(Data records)
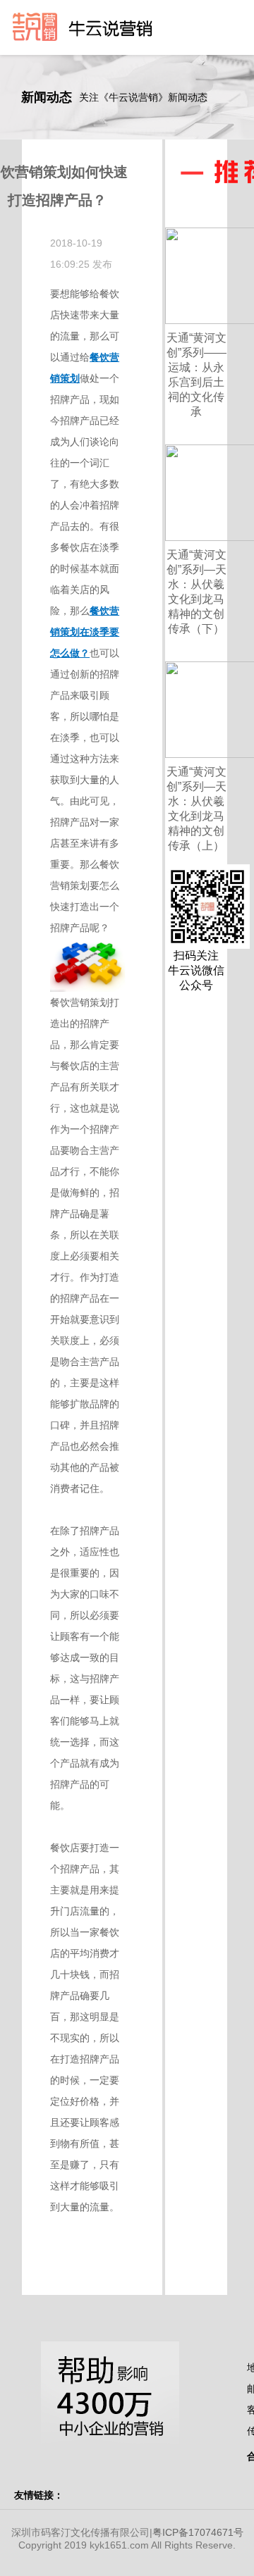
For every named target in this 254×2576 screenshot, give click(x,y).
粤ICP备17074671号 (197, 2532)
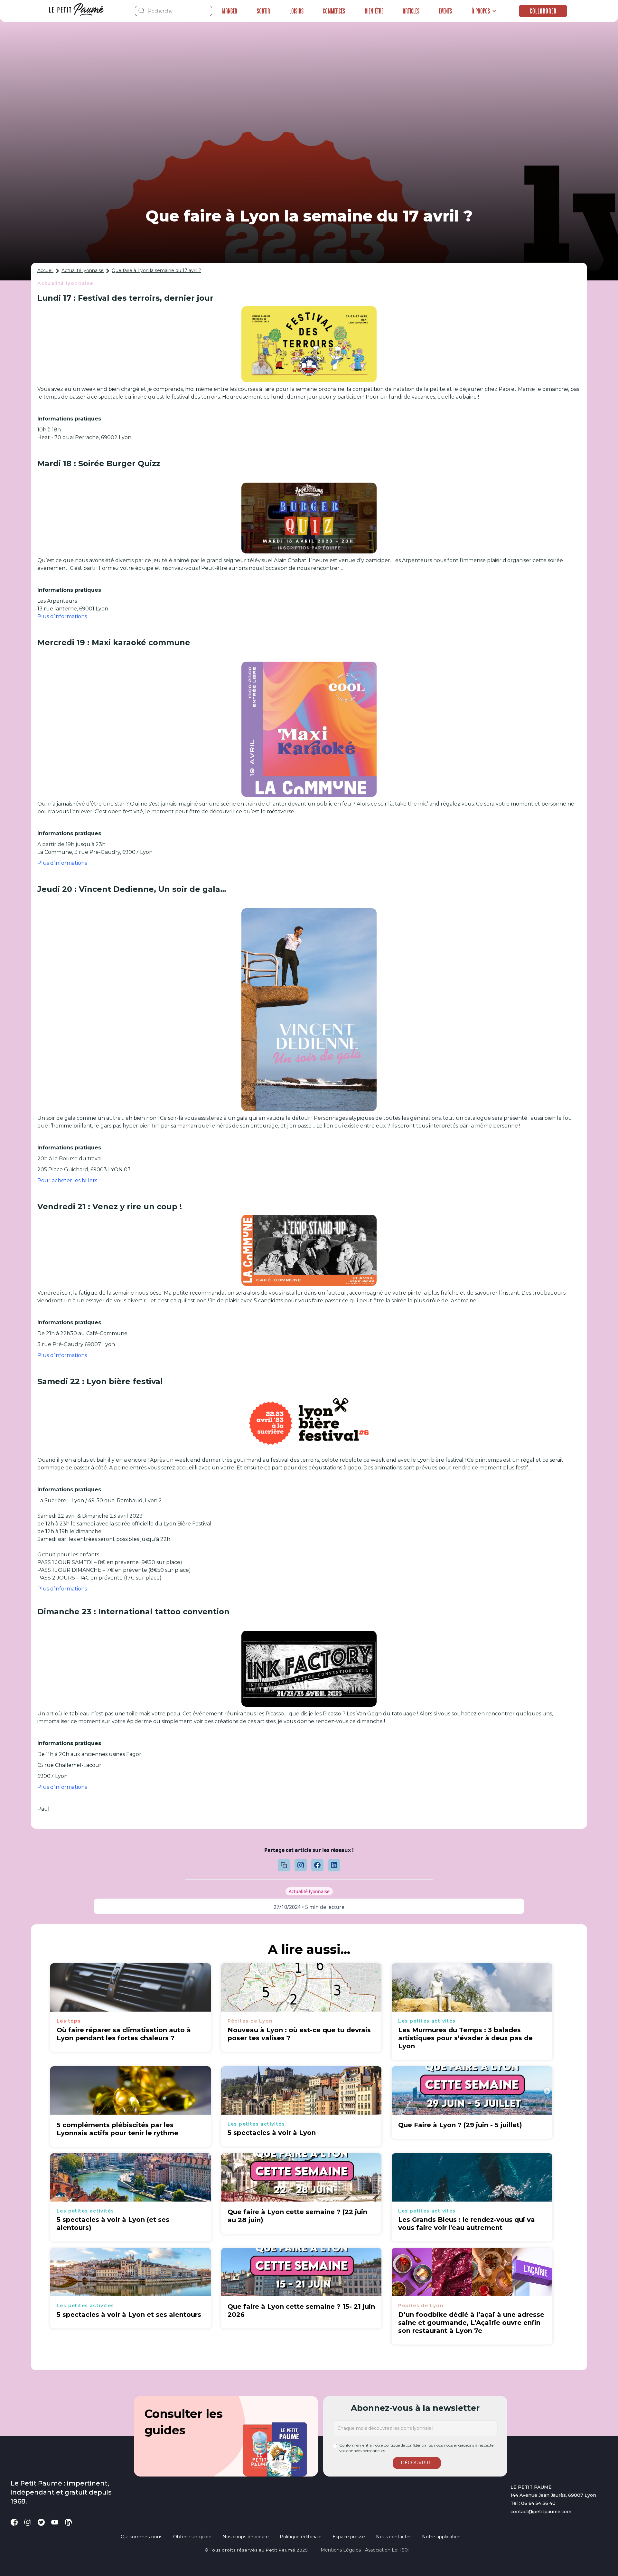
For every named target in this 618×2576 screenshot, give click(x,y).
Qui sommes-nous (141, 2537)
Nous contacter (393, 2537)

**Instructions to follow:** All of the records above are to be copied exactly, minus the pictures.

**Result of the task:**
For every named target in this 254×2576 screenshot, give click(x,y).
粤ICP备17074671号 (197, 2532)
For every named target in this 618×2576 screenshot, give click(x,y).
Qui sommes-nous (141, 2537)
Nous contacter (393, 2537)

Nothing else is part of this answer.